Textauszug:
----

Graues Geflügel huschet neben den Lachen her;
Wie Träume liegen die Inseln im Nebel auf dem Meer.
Ich höre des gährenden Schlammes geheimnisvollen Ton, –
Einsames Vogelrufen – so war es immer schon!
    An Mörike schickt Storm dieses Gedicht ein Jahr später unter der Überschrift »Am Strande (bei Husum)«; er behält die Schreibweise »Haf« für »Haff« bei. »Haf«, niederdeutsch und eher selten gebraucht, kennzeichnet das Meer, soweit es die Watten der Nordseeküste bei Ebbe bloßlegt . Auch das »Ueber« des zweiten Verses kommt so bei Mörike an. Statt »Lachen« wählt Storm nun »Wasser«. Er ändert die Versordnung des ganzen Gedichts und fügt noch eine vierte Strophe hinzu:
    »Am Strande (bei Husum)«
    An’s Haf nun fliegt die Möwe
Und Dämmerung bricht herein,
Ueber die feuchten Watten
Spiegelt der Abendschein.

----

Zu erledigende Aufgaben:
• a. Gib den Absatz des Textauszugs, der mit „An Mörike schickt Storm“ beginnt, kürzer als Stichpunktliste wieder und behalte dabei seine wesentlichen Angaben.
• b. Setze den Textauszug über Storms Gedicht »Am Strande (bei Husum)« an der Stelle fort, an der er aufhört.

Datenauszug:
----

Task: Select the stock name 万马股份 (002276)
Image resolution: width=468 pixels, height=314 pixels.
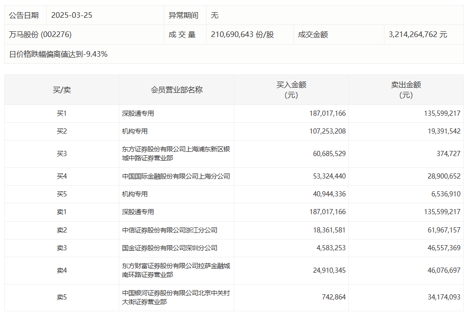Action: [x=40, y=35]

----

Endergebnisse:
• a.
- Storm schickt das Gedicht ein Jahr später unter der Überschrift »Am Strande (bei Husum)« an Mörike.
- Er behält die Schreibweise »Haf« für »Haff« bei.
- »Haf« ist niederdeutsch und wird eher selten gebraucht. Es bezeichnet das Meer, soweit es bei Ebbe die Watten der Nordseeküste bloßlegt.
- Auch das »Ueber« im zweiten Vers kommt so bei Mörike an.
- Statt »Lachen« schreibt Storm nun »Wasser«.
- Er ändert die Versordnung des ganzen Gedichts und fügt eine vierte Strophe hinzu.

• b.
    Graues Geflügel huschet
Neben dem Wasser her,
Wie Träume liegen die Inseln
Im Nebel auf dem Meer.
    Ich höre des gährenden Schlammes
Geheimnisvollen Ton,
Einsames Vogelrufen –
So war es immer schon.
    Noch einmal schauert leise
Und schweiget dann der Wind.
Vernehmlich werden die Stimmen,
Die über der Tiefe sind.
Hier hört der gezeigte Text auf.